** Begin **

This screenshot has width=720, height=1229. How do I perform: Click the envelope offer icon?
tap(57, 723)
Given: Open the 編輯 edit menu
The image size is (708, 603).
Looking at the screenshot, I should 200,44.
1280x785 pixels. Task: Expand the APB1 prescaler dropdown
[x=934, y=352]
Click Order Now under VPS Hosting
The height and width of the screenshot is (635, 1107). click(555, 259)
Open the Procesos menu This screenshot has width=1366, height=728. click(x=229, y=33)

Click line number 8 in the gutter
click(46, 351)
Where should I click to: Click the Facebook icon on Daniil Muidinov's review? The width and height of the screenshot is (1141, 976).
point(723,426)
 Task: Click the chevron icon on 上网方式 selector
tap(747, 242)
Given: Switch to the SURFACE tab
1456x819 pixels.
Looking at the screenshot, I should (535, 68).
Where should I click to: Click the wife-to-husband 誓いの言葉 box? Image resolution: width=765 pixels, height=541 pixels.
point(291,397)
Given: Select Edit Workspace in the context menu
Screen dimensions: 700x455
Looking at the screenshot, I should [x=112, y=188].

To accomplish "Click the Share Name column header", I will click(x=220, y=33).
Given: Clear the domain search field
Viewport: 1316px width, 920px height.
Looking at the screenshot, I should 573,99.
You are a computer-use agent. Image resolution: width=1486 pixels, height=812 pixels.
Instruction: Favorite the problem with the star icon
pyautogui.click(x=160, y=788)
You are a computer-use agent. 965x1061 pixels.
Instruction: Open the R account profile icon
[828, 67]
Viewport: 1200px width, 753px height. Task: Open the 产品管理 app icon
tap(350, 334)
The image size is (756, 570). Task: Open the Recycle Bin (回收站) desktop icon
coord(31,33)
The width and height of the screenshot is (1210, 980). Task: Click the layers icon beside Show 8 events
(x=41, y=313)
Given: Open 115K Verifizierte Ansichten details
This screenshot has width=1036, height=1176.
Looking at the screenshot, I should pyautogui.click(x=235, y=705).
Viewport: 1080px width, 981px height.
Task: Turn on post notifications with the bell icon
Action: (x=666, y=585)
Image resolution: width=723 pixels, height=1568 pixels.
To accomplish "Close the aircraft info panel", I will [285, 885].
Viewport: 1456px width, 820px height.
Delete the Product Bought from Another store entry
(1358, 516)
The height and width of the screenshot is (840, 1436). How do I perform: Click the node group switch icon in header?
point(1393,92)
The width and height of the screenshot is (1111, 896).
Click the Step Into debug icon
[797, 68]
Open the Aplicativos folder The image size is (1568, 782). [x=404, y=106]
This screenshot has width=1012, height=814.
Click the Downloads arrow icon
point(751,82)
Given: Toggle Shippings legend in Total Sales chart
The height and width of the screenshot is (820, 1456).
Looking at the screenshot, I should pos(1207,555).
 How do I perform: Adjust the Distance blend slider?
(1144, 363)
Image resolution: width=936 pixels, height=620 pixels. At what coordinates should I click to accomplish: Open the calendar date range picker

** End **

_TASK BRIEF:_ Rewrite the items above, starting at the line that contains "1280x785 pixels. Task: Expand" and ending at the line that contains "Open the Procesos", with "VPS Hosting" changed to "Web Hosting" and everything else left as it is.

_SOLUTION FOR THIS EXERCISE:_
1280x785 pixels. Task: Expand the APB1 prescaler dropdown
[x=934, y=352]
Click Order Now under Web Hosting
The height and width of the screenshot is (635, 1107). click(555, 259)
Open the Procesos menu This screenshot has width=1366, height=728. click(x=229, y=33)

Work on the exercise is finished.